Corinne Lefèvre
Inde moghole et Iran safavide
5 mars 2012, Centre André Malraux
La miniature illustrant l’annonce de la conférence de Corinne Lefèvre nous montre deux souverains contemporains : Shah Abbas, qui régna de 1587 à 1629 en Iran safavide, et Jahangir, qui régna de 1605 à 1627 en Inde moghole. Par son auteur, ses inscriptions et son sujet, cette œuvre atteste de l’importance du modèle persan dans la construction de l’empire moghol tant au niveau culturel que politique.
L’auteur de la peinture, Nadir-uz-zaman « La merveille de l’époque », est le fils d’un des très nombreux artistes iraniens (son père Aqa Riza était né en Iran vers 1560) qui, à partir du milieu du XVIe siècle, affluent en nombre croissant dans l’empire moghol, générant ainsi la création de l’atelier impérial de peinture moghole. Comme son père, il tente sa chance en Inde au service du prince Salim, le futur empereur Jahangir pour lequel il continuera à travailler jusqu’à la fin de sa vie.
Les inscriptions en caractère arabo-persan qui ornent la peinture montrent que le persan devient à cette époque la langue de culture de l’empire moghol. À l’origine les Moghols, qui viennent de l’actuel Ouzbékistan, parlent le chaghatay (le turc oriental) et non le persan. C’est d’ailleurs en turc que le fondateur de la dynastie, Babur, écrit ses mémoires, le Babur namah.

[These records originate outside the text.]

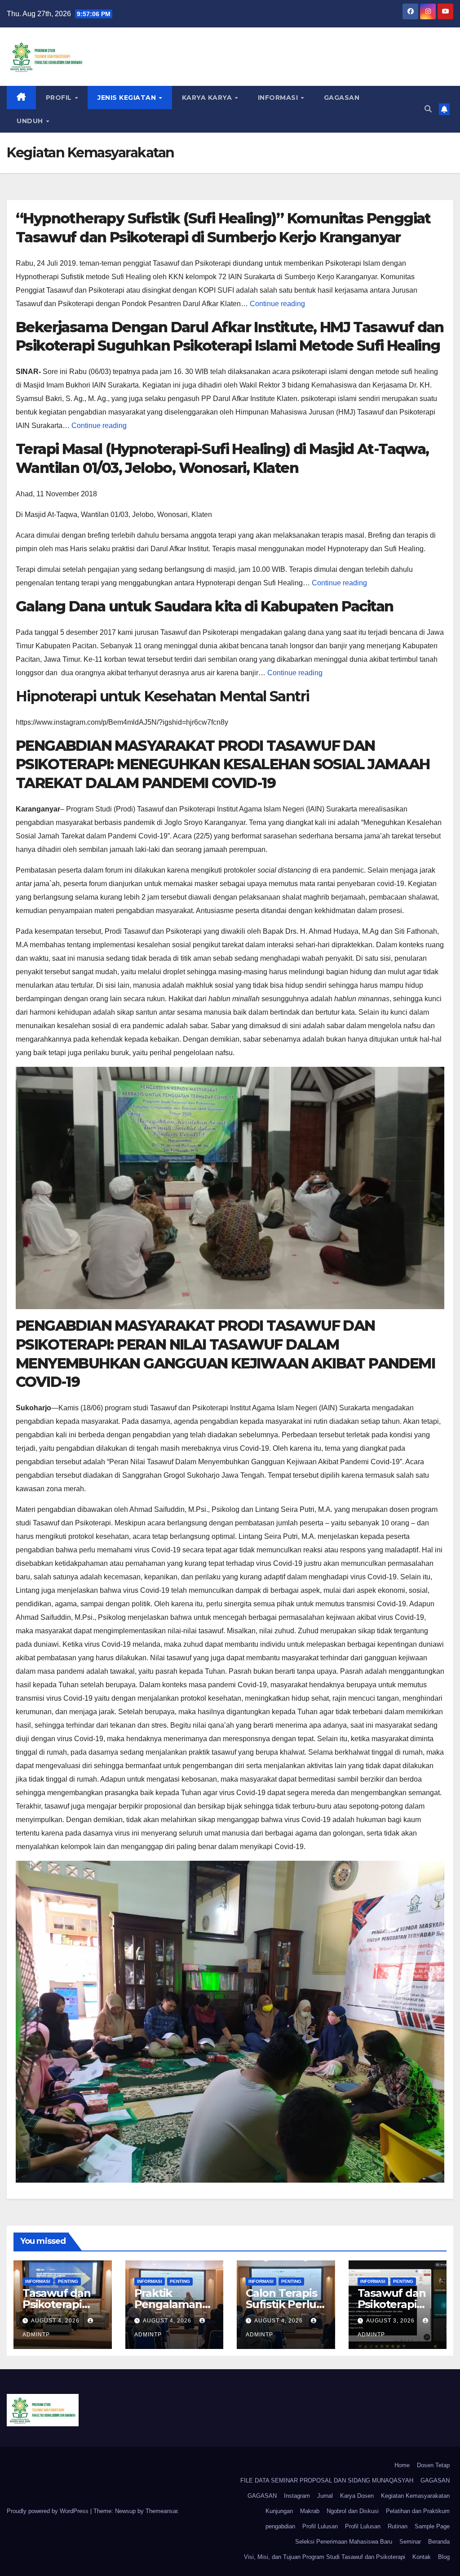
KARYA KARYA (208, 98)
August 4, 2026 (56, 2321)
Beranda (439, 2541)
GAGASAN (342, 98)
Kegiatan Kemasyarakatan (415, 2495)
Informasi (279, 98)
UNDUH (31, 121)
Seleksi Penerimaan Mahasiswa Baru (343, 2541)
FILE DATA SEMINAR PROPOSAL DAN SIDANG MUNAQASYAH (326, 2480)
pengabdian (280, 2526)
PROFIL (60, 98)
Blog (444, 2557)
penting (68, 2281)
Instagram (297, 2495)
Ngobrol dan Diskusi (353, 2511)
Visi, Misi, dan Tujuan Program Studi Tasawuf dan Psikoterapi (324, 2557)
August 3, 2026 (391, 2321)
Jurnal (325, 2495)
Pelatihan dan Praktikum (418, 2511)
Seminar (410, 2541)
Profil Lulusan (320, 2526)
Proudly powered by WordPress (48, 2511)
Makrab (309, 2511)
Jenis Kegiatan (127, 98)
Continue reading (277, 304)
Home (402, 2465)
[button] (428, 109)
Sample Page (432, 2526)
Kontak (421, 2557)
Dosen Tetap (433, 2465)
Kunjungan (279, 2511)
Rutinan (397, 2526)
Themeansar (161, 2511)
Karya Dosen (357, 2495)
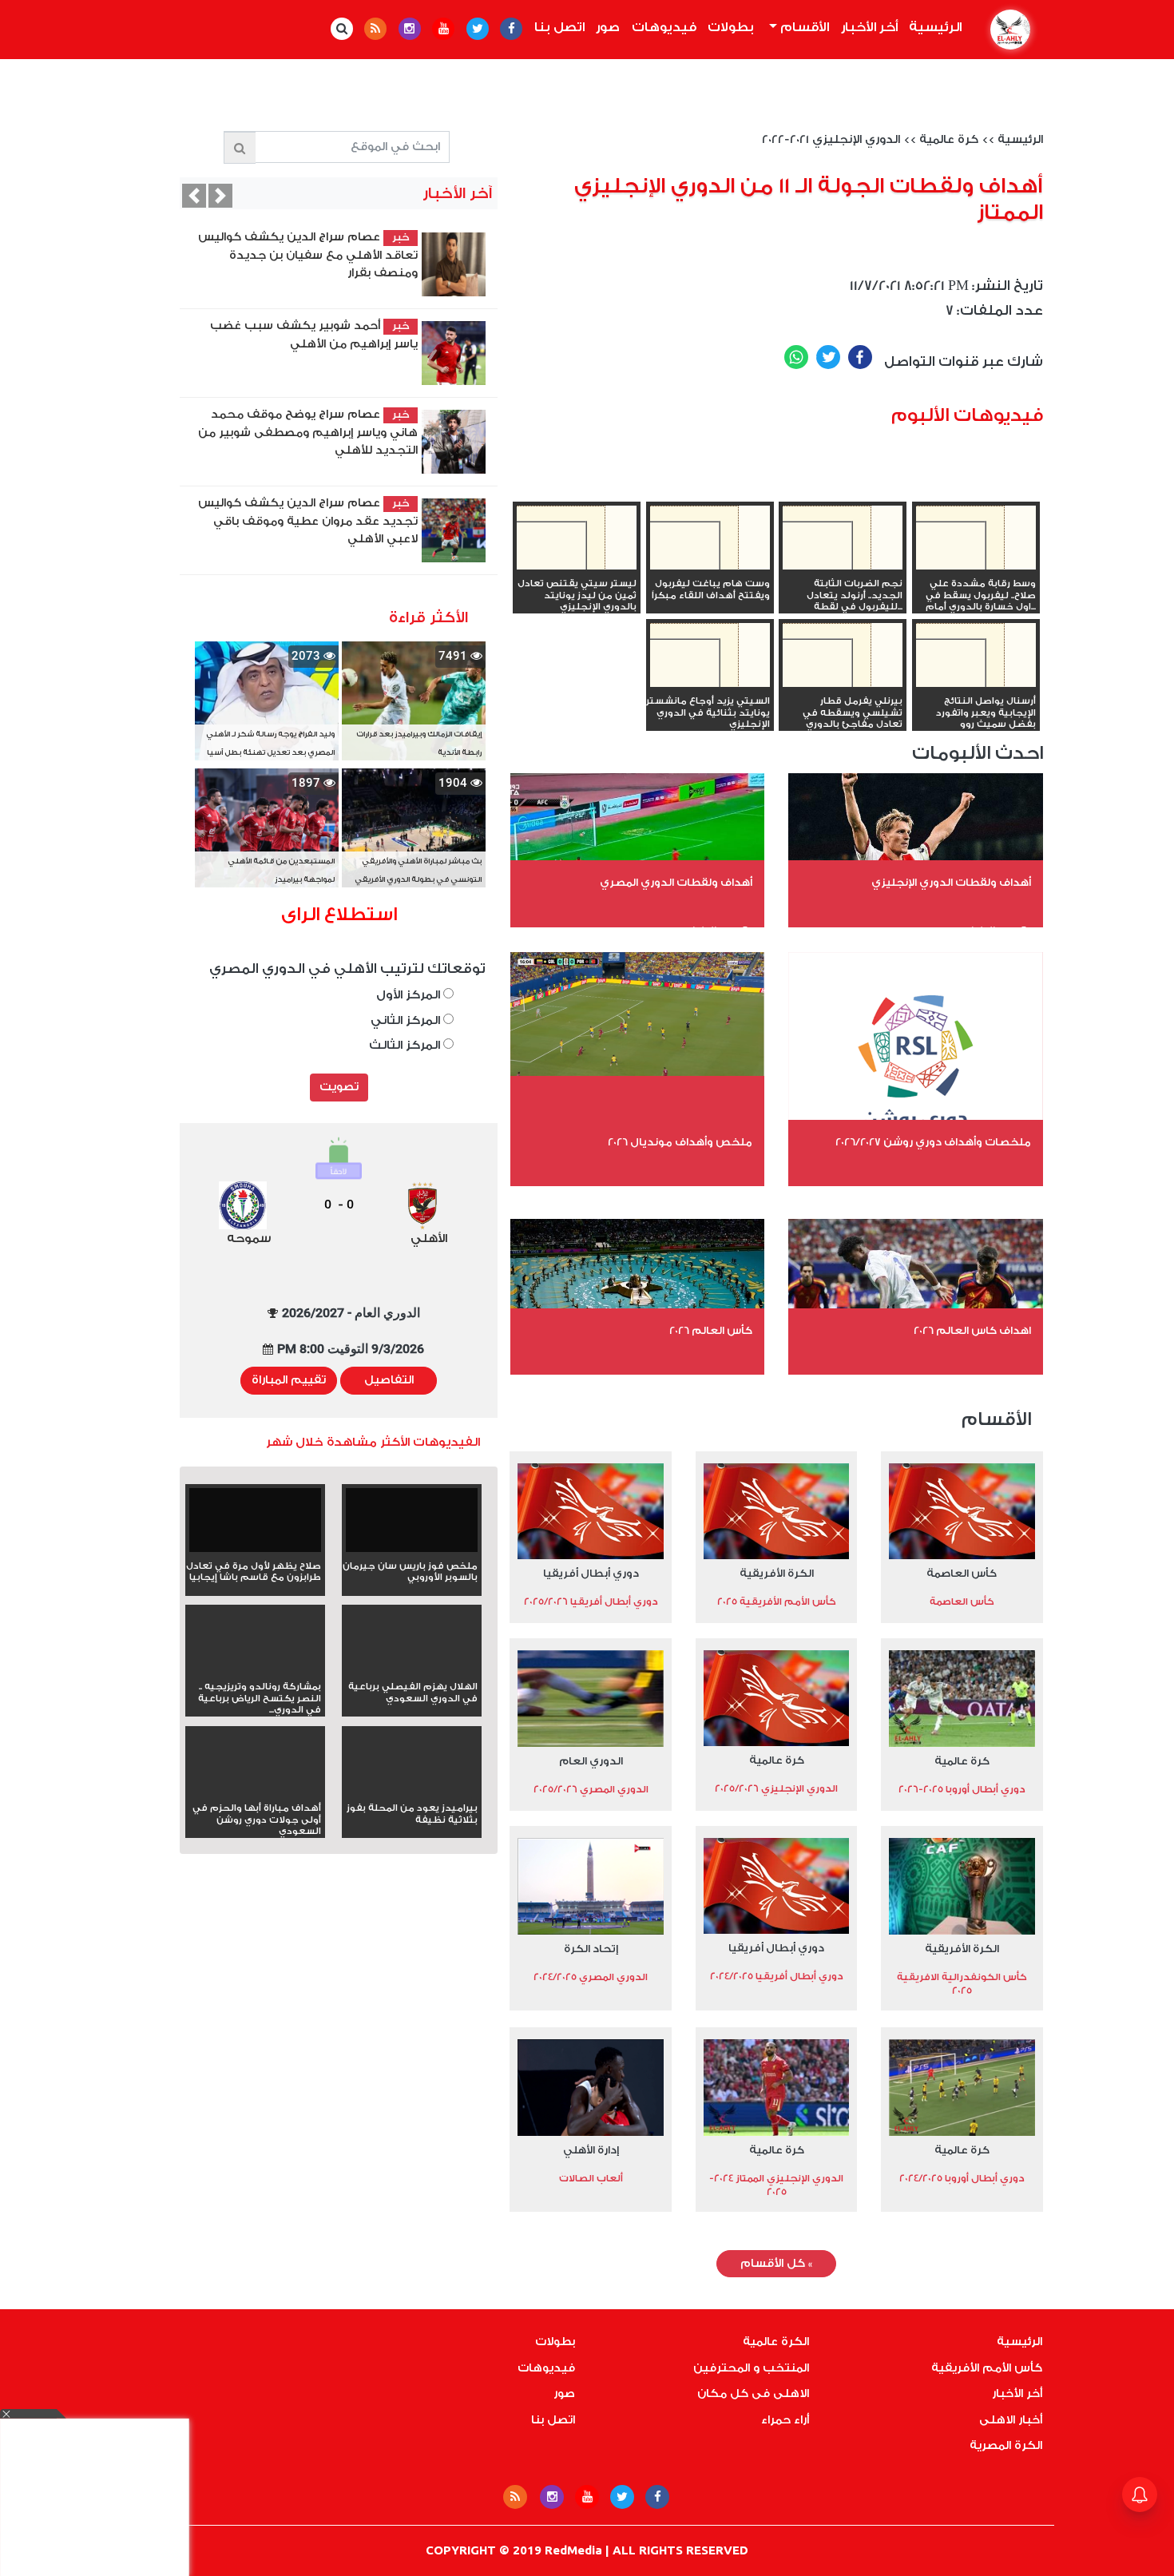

Le sujet de la peinture montre deux souverains qui se partagent le monde temporel (ils se tiennent sur le globe terrestre) et le monde spirituel représenté par l’immense et double nimbe solaire et lunaire encadrant la figure des deux empereurs qui se donnent l’accolade. Depuis le fondateur de la dynastie safavide, Shah Ismail (porté au pouvoir par des tribus turkmènes du sud-ouest de la mer Caspienne), et l’avènement de Babur, pour la dynastie Moghole, les Moghols entretiennent des rapports étroits et suivis avec leur voisin iranien, bien plus qu’avec les Ottomans. Mais face à cette coexistence harmonieuse, Jahangir semble écraser de sa masse imposante le frêle Shah Abbas. Le Moghol est monté sur un lion alors que le Safavide se tient sur un agneau qui semble repoussé vers l’ouest du globe. Cette association du lion et de l’agneau fait référence à l’assemblée pacifique des animaux sous le règne de Salomon, auquel les empereurs moghols aiment bien s’associer.
Cette peinture révèle ainsi la rivalité entre ces deux empires et, ce faisant, signe la fin du complexe d’infériorité des Moghols vis à vis des Safavides d’Iran.
L’origine de la rivalité entre ces deux empires
Elle commence dès le début de la dynastie safavide, vers les années 1510, quand Shah Ismaël devient le premier pir soufi de l’ordre safavide à assurer conjointement la fonction royale. Ses disciples « les têtes rouges (qizilbash) » (rappelant la couleur rouge de la coiffe qu’ils portent) vont s’imposer comme la colonne vertébrale du nouveau royaume et monopoliser les positions les plus importantes à la cour, en province et dans l’armée. À la même époque, Babur, petit-fils de Tamerlan, n’est encore qu’un prince à la tête d’une petite principauté du Ferghana, à la recherche d’un royaume. Il a réussi à s’emparer de la prestigieuse ville de Samarkand, fondée par son aïeul Tamerlan, mais il en est chassé par les Ouzbeks. Babur demande à Shah Ismail de l’aider à reprendre Samakand. Après une reconquête de courte durée, il doit se replier sur Kaboul d’où il partira conquérir l’Inde.
En 1544, à l’instar de son père Babur, Humayun demande l’aide de Shah Tahmasp, fils de Shah Ismail, pour récupérer son royaume indien dont il a été chassé par la dynastie afghane des Sur.